We have been to 14 Marriott's resorts in the past six years. Three Hilton Head ,Two Park City,Six Newport Coast, and One Hawaii. They are consistently in great shape in good locations with many amenities. Although not an owner as the maintenance fees are too great for us ,we find our $450 maintenance fee Hawaiian timeshares trade in very easily and we often get two bedroom units although summer months are impossible in S Cal and Hawaii is always tough.
Newport Coast is our six time favorite and we have no problem getting winter weeks in Jan /Feb there. Provided you bought on the secondary market and have the maintenance money I think I would be extremely happy.


----------



## pedro47

I am still very happy with Marriott's resorts.


----------



## MOXJO7282

I just rented my last TS for 2010 and had the best year ever, so until something changes, I continue to be a very satisfied Marriott owner. The big test for me will be in January when I go to reserve my Maui Marriott Pres weeks for 2012 using the 13 month rule. If things go as usual, then I will continue to be a satisfied customer.


----------



## scpoidog

*New Owner*

I'm a new resale owner and just took my first trip using points.  The system worked for me, so I'm very satisfied.


----------



## harri

*Rules Changed at Ocean Pointe...........*



BayAreaRedSoxFan said:


> I am not happy the way the Marriott Management Team is treating the owners at the Aruba Ocean Club.  I am sure you all have seen other posts but the roof, the overall construction and now the huge increase in maintenance fee plus two special assessments means we got burned by dear JW "Bill" Marriott and the once wonderful Marriott Management.  Time to sell but who will buy????????





Zac495 said:


> My vote changed so much from 3 months ago when I would have said so very, very happy. Not so anymore.

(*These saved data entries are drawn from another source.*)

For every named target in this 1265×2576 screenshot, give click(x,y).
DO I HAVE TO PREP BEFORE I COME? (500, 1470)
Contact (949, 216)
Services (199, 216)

Not pleased with Marriott at Ocean Pointe in West Palm Beach.  First there was a re-sale program and a rental program and now there is neither. Not only do they no longer have these two programs but the maintenance fees keep going up while the value of the property goes down!  They keep changing the rules.  The really, really big deal is you are in this for life because you cannot walk away from this.  We have built a second home in Flordia and now we have no use for the timeshare and the burden of maintenance fees is ours until we can sell or die............( and no one is buying).


----------



## dioxide45

harri said:


> Not pleased with Marriott at Ocean Pointe in West Palm Beach.  First there was a re-sale program and a rental program and now there is neither. Not only do they no longer have these two programs but the maintenance fees keep going up while the value of the property goes down!  They keep changing the rules.  The really, really big deal is you are in this for life because you cannot walk away from this.  We have built a second home in Flordia and now we have no use for the timeshare and the burden of maintenance fees is ours until we can sell or die............( and no one is buying).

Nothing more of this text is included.